The program application to DADS makes a compelling case, stating, “The Texas Health and Human Services Commission estimates that 1,086,600 persons age 60 and over will fall in Texas in 2007. Of these, 25 percent will suffer moderate to severe injuries, approximately 271,650 people. At a cost of $19,440 per person, this put the cost of falls in Texas at almost $5.3 billion per year.”

Locally, the Brazos Valley Area Agency on Aging (BVAAA) plans to help more than 300 seniors. The Retired Senior Volunteer Program, already operating at the BVAAA, is helping to recruit volunteers to serve as teachers of the chronic disease self-management program that will be delivered locally.

The HSC-SRPH CCHD works with community partners to help train these volunteer teachers and disseminate the programs widely throughout the local region. Partnering with BVAAA, the CCHD expects to add 48 trainers to the seven-county area, helping make the program sustainable over time.

Fifteen senior service centers and other community organizations throughout the Brazos Valley serve as venues for the classes. Rural areas typically have less access to current educational programs, health care services and transportation, particularly among older residents.
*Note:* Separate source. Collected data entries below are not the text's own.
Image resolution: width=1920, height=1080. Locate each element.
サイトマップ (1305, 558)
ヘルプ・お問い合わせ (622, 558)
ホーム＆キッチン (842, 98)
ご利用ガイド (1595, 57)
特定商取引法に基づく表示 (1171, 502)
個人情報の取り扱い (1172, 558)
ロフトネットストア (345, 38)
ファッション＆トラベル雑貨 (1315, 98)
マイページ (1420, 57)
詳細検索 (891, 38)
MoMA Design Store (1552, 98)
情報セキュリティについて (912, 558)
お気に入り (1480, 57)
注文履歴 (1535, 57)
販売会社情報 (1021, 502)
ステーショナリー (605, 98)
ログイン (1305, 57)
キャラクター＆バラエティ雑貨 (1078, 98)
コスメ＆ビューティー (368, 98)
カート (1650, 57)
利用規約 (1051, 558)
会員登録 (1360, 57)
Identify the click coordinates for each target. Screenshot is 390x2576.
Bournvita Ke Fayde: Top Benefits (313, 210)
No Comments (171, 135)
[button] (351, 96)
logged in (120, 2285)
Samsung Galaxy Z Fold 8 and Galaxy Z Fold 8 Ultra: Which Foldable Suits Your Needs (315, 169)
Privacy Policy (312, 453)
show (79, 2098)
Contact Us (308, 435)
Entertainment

By taking the programs out into the community through various services already in place, the project will target those most in need.

“We want classes in the rural, isolated areas so people don’t have to travel so far to get to them,” said Ronnie Gipson, BVAAA director. “We want them available and easily accessible to as many seniors as possible.”

The HSC-SRPH CCHD evaluation component will assess the number of program participants, its effectiveness, factors associated with program adoption, treatment integrity, long-term adoption of falls-prevention skills and ability to sustain the program after the grant period.

The Texas A&M Health Science Center provides the state with health education, outreach and research. Its six components located in communities throughout Texas are Baylor College of Dentistry, the College of Medicine, the Graduate School of Biomedical Sciences, the Institute of Biosciences and Technology, the Irma Lerma Rangel College of Pharmacy, and the School of Rural Public Health.